→ **Source material**:
###

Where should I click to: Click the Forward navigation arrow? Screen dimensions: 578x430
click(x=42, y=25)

###

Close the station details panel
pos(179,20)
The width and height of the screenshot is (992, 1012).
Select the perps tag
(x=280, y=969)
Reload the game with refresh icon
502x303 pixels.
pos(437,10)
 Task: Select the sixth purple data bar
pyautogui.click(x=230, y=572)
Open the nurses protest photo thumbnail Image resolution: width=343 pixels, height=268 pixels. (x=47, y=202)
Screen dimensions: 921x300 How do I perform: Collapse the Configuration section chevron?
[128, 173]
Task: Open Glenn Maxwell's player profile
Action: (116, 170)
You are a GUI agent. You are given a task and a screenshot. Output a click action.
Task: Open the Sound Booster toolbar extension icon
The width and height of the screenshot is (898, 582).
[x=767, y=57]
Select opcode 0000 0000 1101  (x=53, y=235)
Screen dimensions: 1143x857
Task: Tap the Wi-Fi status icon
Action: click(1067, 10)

###

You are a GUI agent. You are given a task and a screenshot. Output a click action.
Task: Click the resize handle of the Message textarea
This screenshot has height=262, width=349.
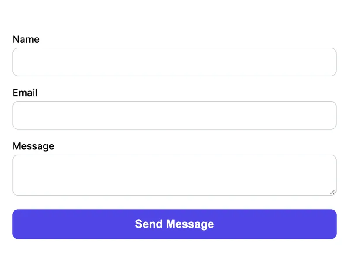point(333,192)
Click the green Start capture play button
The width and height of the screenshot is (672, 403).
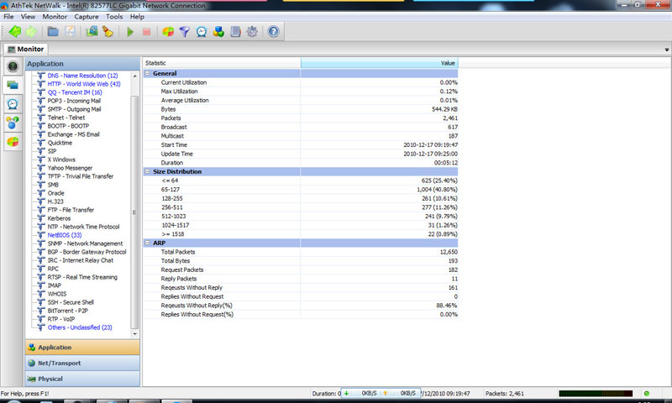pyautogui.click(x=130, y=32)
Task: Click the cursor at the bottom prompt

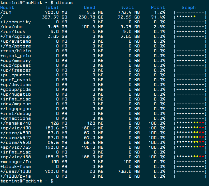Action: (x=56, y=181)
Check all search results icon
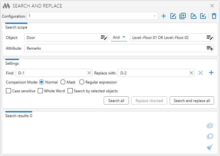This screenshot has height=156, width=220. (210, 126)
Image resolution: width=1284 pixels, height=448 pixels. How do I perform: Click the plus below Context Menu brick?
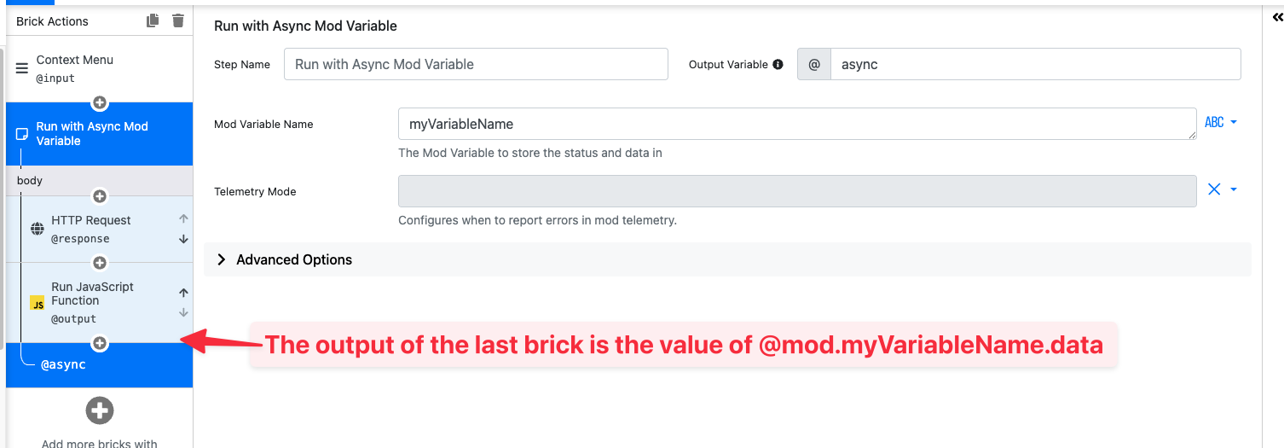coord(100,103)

###

In the entries above, the lines from the one bearing "Reload the game with refresh icon" up to and including the one bearing "Open the nurses" should be transcribed exactly; no other line is wanted.

Reload the game with refresh icon
502x303 pixels.
pos(437,10)
 Task: Select the sixth purple data bar
pyautogui.click(x=230, y=572)
Open the nurses protest photo thumbnail Image resolution: width=343 pixels, height=268 pixels. (x=47, y=202)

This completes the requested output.